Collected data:
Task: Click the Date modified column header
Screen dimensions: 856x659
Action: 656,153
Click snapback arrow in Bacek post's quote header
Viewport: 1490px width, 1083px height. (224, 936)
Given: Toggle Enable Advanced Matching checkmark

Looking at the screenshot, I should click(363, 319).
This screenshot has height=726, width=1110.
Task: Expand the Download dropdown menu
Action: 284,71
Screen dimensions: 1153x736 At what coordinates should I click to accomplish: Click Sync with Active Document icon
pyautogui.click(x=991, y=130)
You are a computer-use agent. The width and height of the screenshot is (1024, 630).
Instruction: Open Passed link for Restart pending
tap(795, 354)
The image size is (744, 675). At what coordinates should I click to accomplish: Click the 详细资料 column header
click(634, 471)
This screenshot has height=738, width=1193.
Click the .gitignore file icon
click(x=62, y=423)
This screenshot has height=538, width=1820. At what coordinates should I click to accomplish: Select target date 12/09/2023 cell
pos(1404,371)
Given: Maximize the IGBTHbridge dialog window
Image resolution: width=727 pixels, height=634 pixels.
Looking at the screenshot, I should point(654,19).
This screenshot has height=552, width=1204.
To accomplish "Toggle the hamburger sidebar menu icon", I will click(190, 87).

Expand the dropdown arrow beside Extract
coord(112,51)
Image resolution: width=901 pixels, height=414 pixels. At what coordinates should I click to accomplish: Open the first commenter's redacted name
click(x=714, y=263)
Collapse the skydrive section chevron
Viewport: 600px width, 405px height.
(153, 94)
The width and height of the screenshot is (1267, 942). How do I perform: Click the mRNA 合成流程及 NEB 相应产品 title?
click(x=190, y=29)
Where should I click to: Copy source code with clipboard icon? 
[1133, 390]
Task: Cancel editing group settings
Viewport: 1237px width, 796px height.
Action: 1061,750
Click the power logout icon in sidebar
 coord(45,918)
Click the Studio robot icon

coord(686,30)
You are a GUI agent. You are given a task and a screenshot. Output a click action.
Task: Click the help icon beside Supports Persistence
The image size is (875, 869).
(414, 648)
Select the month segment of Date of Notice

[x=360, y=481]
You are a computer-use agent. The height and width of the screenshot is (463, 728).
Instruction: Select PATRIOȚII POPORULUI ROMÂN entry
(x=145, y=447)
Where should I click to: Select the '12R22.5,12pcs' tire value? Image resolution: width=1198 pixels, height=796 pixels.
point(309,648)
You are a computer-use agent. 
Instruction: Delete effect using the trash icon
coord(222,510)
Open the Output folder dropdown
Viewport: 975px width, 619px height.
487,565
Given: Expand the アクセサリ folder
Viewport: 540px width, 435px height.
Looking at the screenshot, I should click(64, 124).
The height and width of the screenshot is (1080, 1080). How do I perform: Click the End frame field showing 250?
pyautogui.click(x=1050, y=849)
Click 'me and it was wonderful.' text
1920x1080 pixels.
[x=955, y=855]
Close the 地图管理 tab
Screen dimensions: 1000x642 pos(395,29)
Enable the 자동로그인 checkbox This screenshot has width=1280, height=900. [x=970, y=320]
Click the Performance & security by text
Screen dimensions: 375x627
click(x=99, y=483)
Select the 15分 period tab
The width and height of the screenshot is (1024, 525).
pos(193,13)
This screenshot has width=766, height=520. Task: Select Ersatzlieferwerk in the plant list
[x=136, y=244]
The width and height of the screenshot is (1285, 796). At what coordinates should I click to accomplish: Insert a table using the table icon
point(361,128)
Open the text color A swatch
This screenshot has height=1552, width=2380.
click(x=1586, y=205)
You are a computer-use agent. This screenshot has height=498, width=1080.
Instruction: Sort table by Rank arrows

About this task: Among the records, find all lines that include the string "computer" and return them.

Reply:
You are a computer-use agent. The width and height of the screenshot is (1024, 630).
You are a computer-use agent. The height and width of the screenshot is (463, 728).
You are a computer-use agent. 
You are a computer-use agent. This screenshot has height=498, width=1080.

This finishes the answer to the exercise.